Using the entries below, copy exactly each line from the line with "This screenshot has height=516, width=922." up to and including the line with "Given: Click the yellow left endpoint message", with every picture left out.

(DATA FOR ANALYSIS begins)

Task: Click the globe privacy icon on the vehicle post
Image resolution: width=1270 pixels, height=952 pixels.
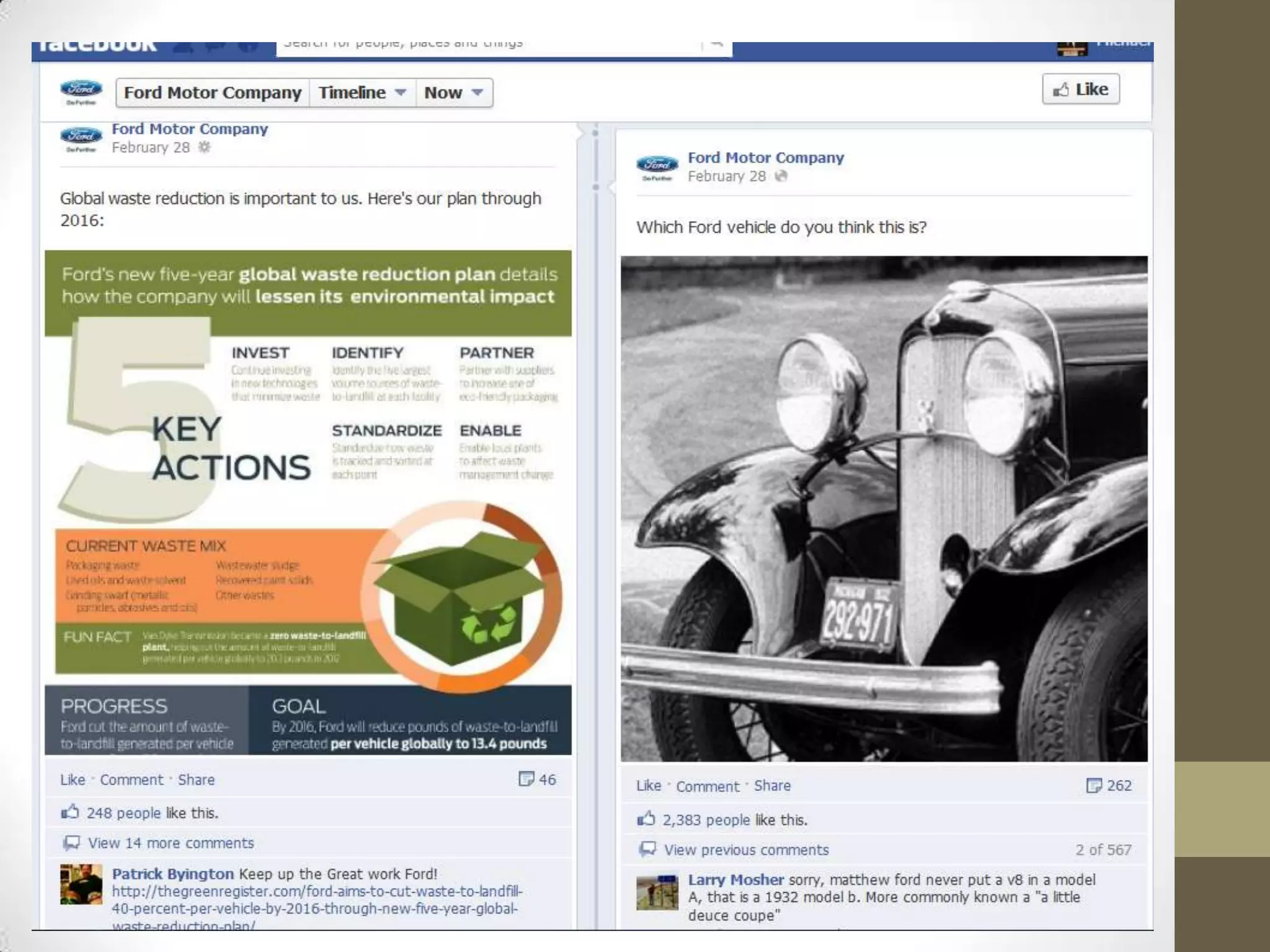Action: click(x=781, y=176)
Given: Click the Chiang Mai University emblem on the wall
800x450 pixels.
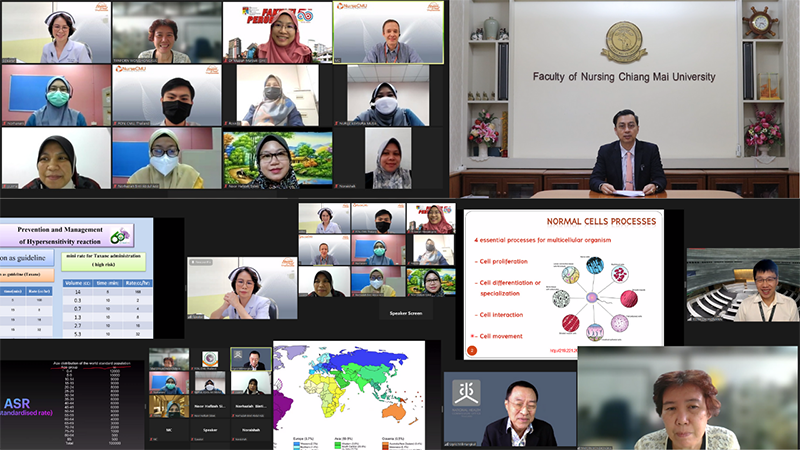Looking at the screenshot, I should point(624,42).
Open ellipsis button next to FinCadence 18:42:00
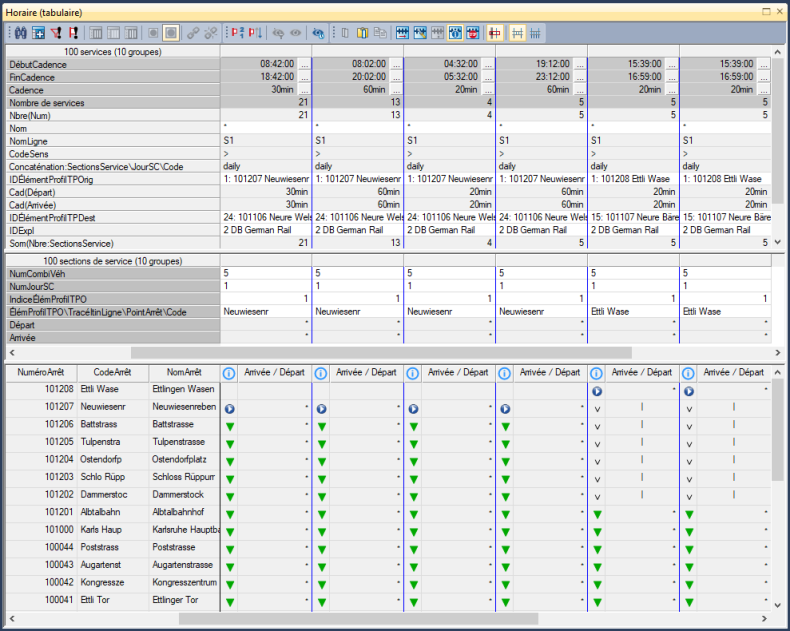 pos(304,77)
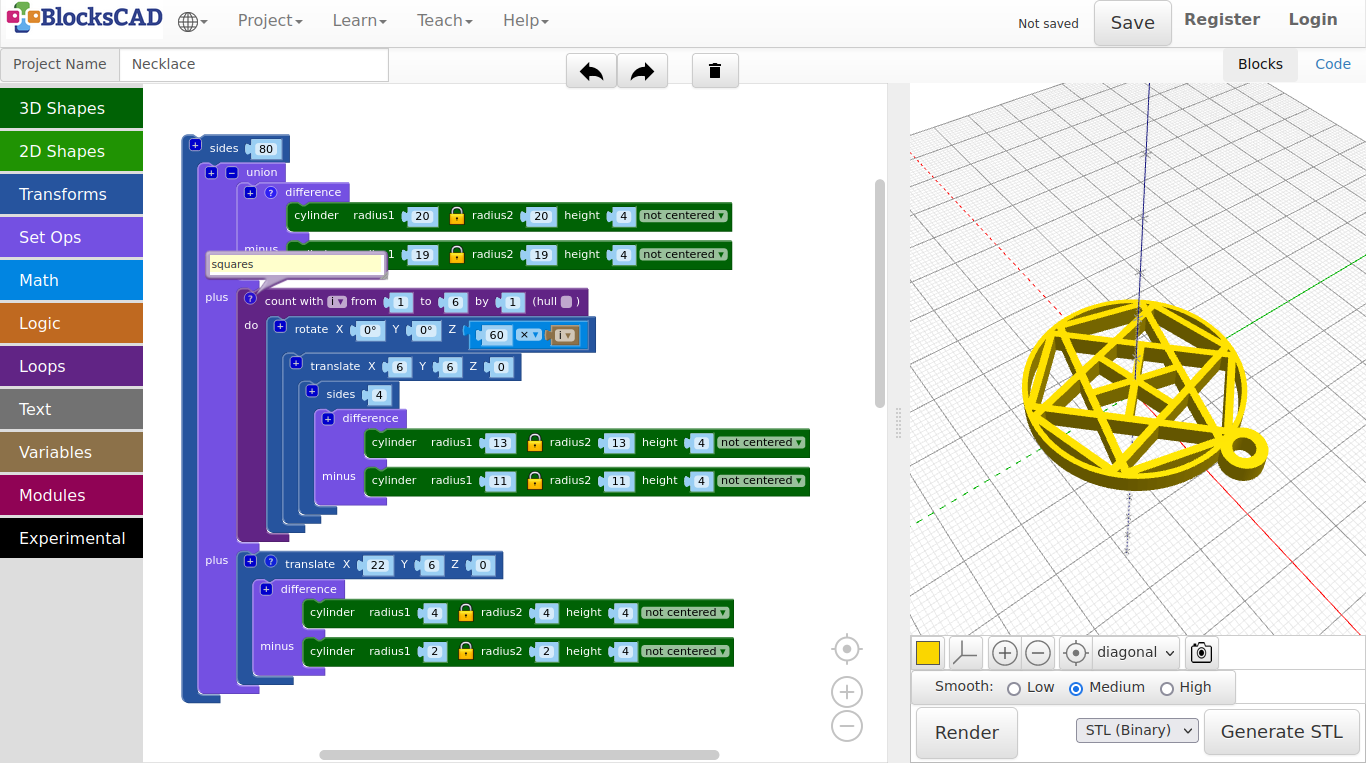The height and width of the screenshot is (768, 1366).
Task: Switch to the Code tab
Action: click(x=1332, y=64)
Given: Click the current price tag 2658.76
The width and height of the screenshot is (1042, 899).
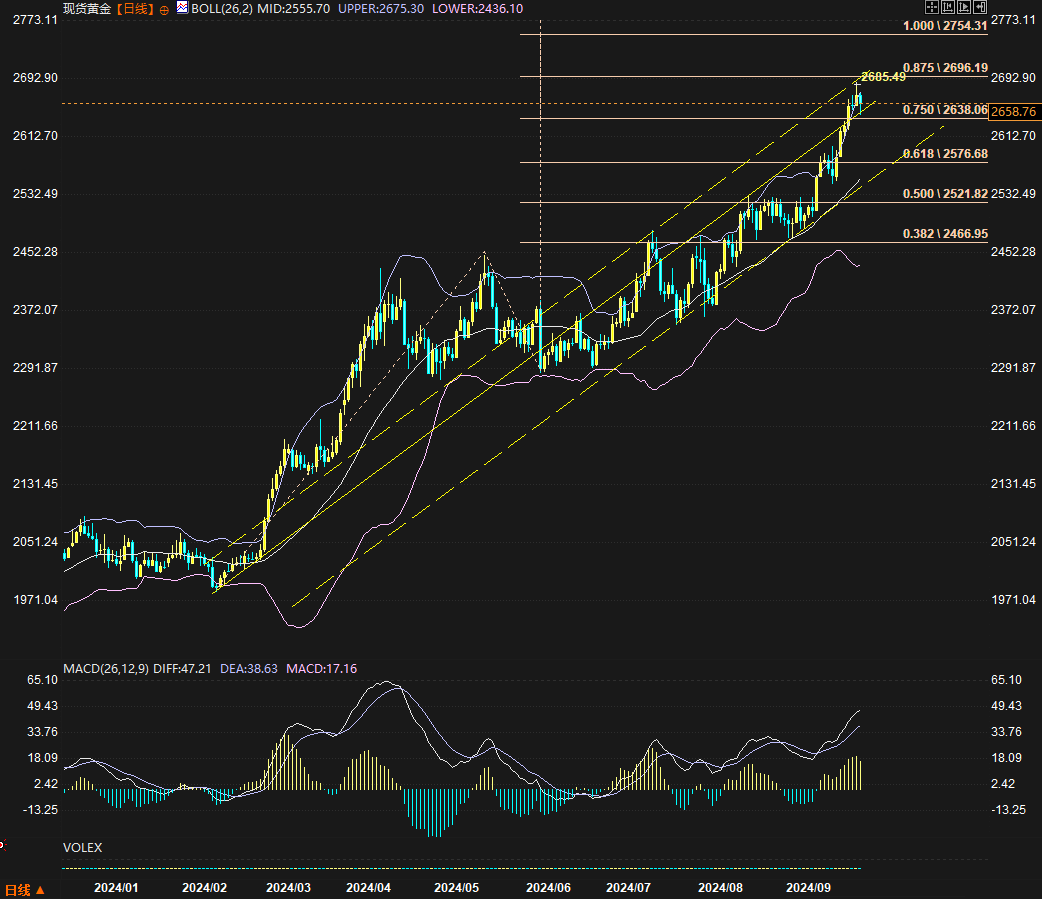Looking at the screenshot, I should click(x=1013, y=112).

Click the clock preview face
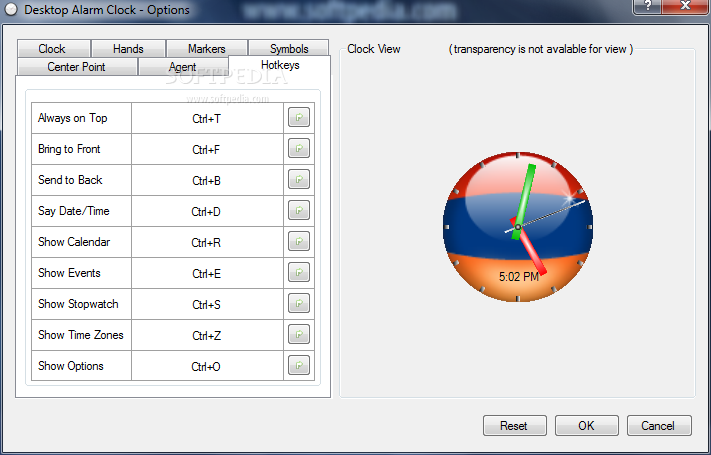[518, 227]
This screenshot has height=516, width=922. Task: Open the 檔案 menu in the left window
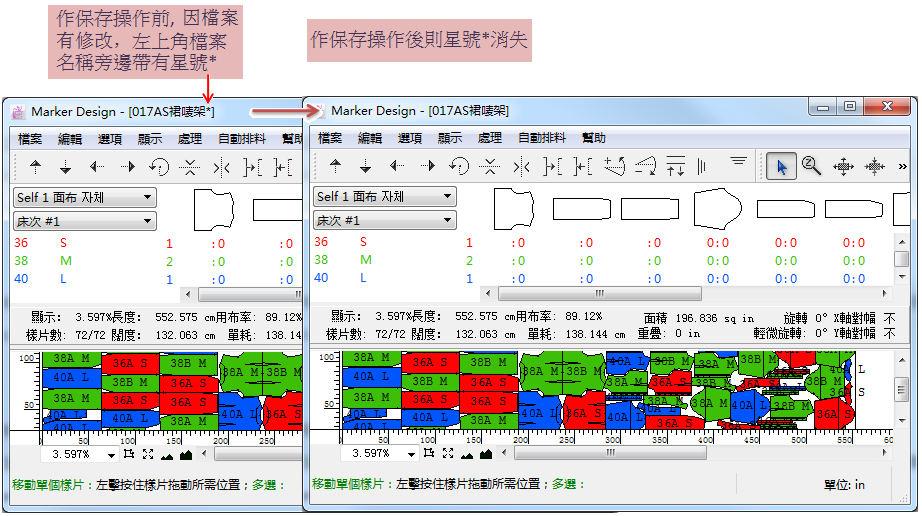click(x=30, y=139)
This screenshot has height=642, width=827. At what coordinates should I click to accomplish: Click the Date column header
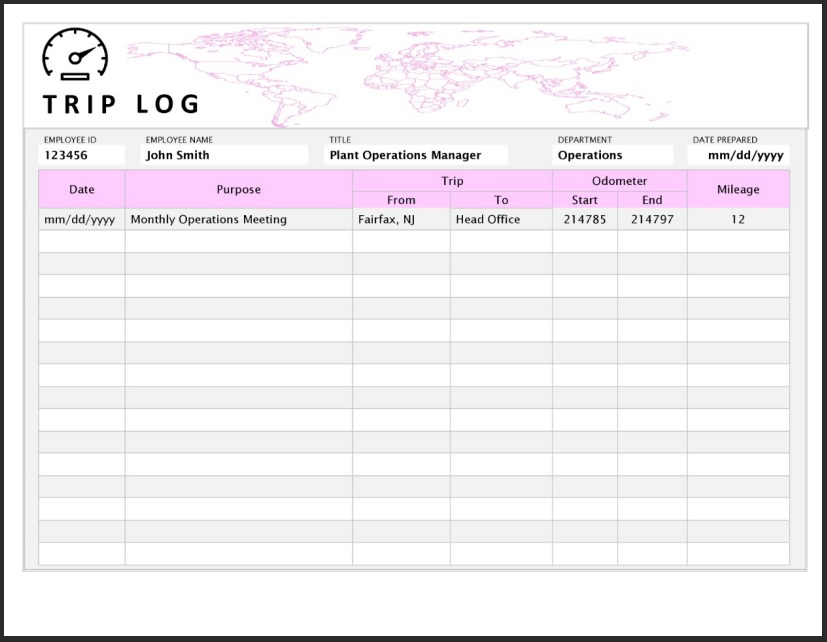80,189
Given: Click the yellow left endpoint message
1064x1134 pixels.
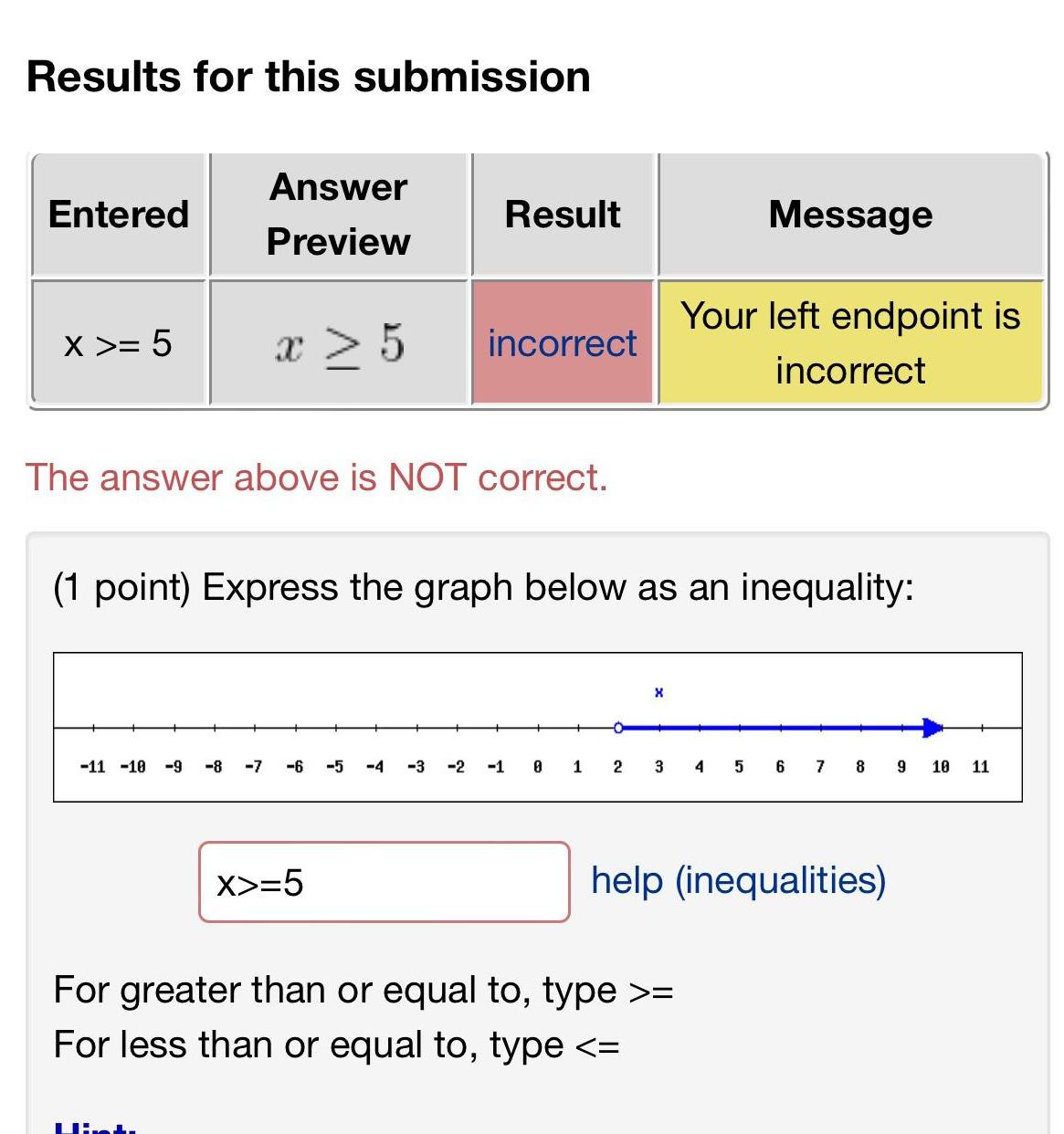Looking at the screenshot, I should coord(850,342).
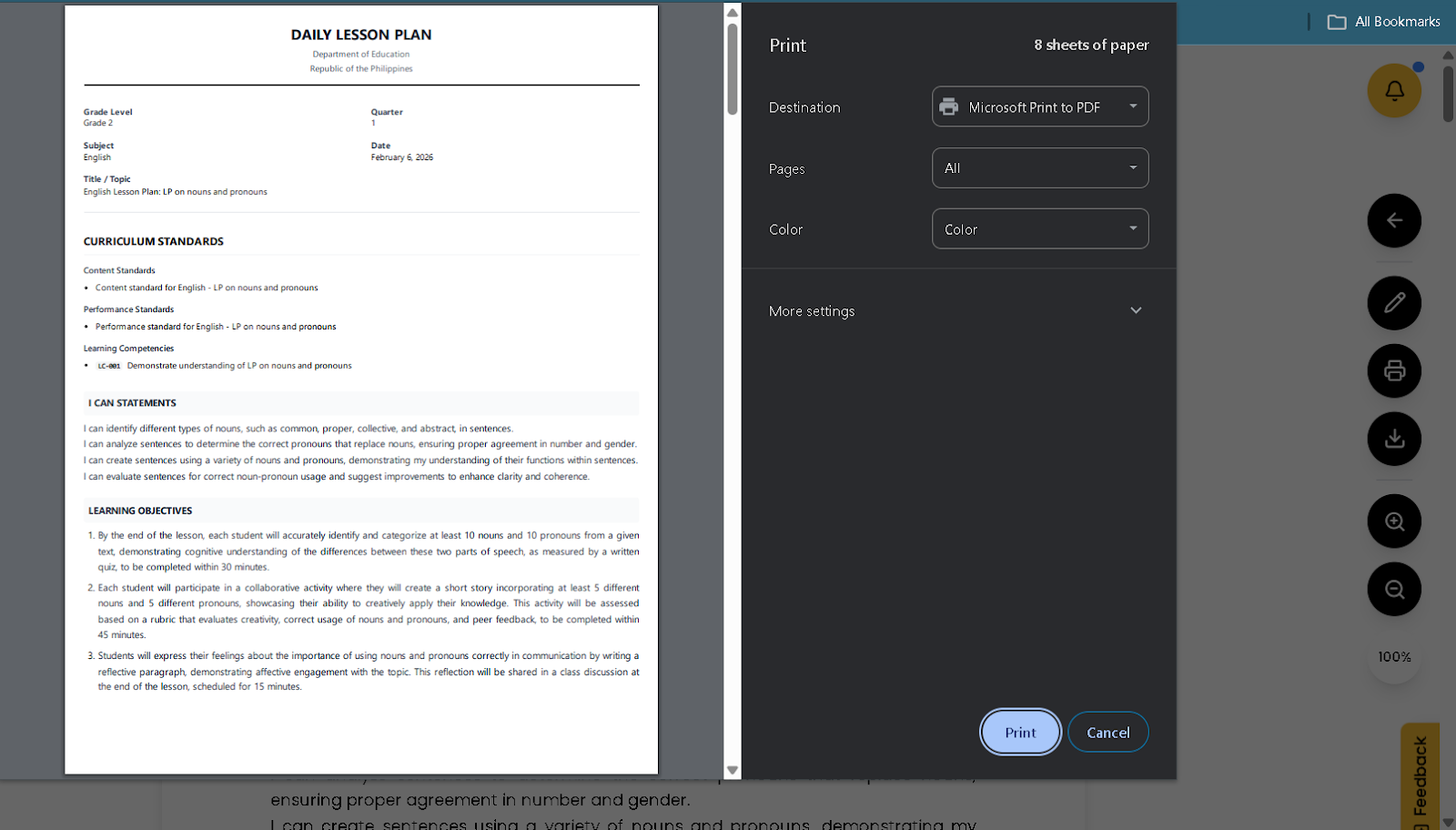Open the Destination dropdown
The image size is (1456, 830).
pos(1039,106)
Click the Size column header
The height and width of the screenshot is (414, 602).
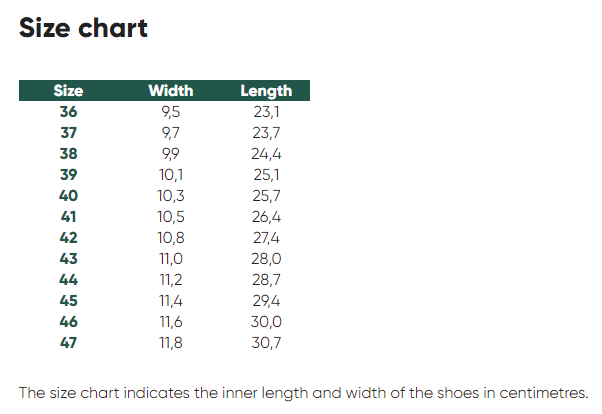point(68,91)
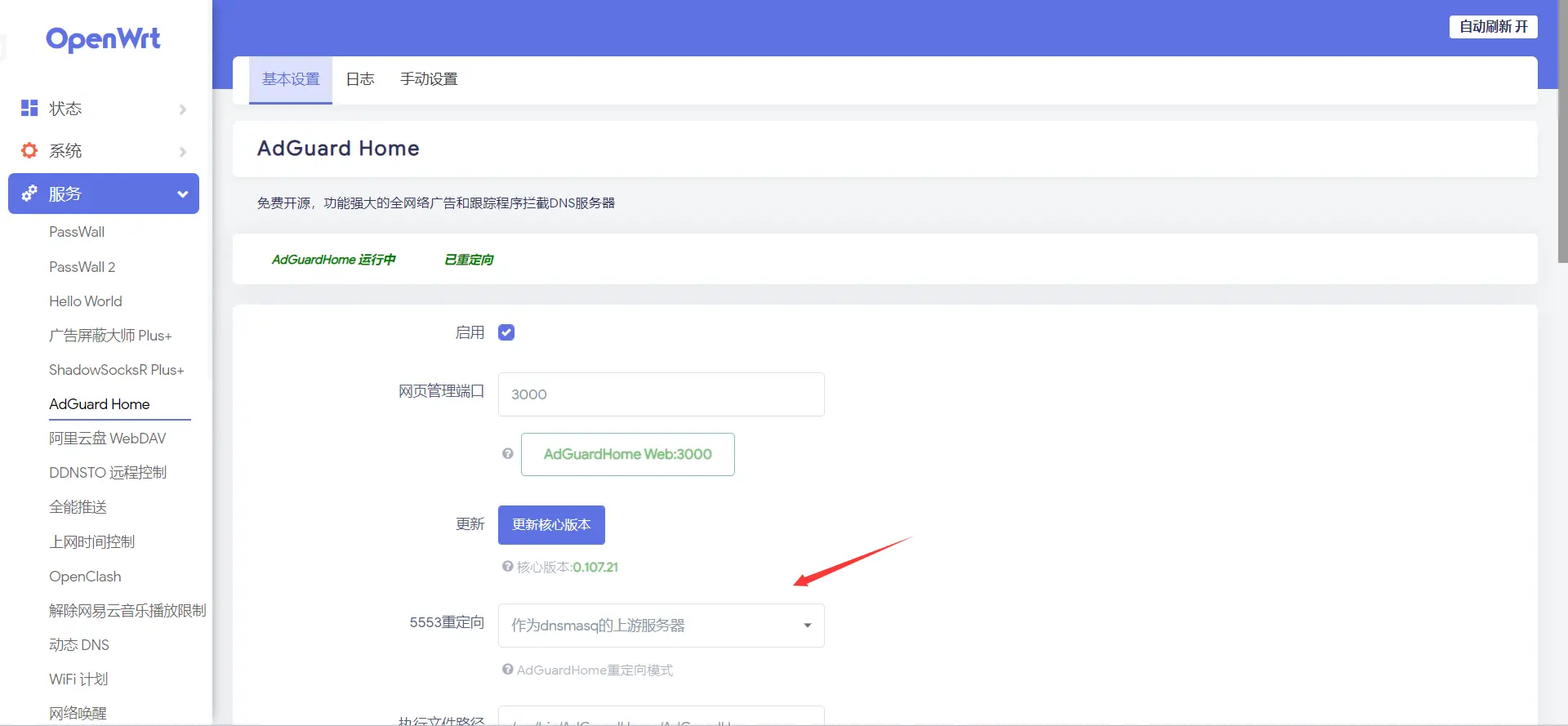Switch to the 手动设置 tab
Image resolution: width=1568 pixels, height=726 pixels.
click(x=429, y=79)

(DATA FOR ANALYSIS ends)

→ RESULT OF THIS TASK
This screenshot has height=516, width=922. Task: Open the 檔案 menu in the left window
click(x=30, y=139)
This screenshot has height=642, width=827. At what coordinates should I click to accomplish: Click the Date column header
80,189
Given: Click the yellow left endpoint message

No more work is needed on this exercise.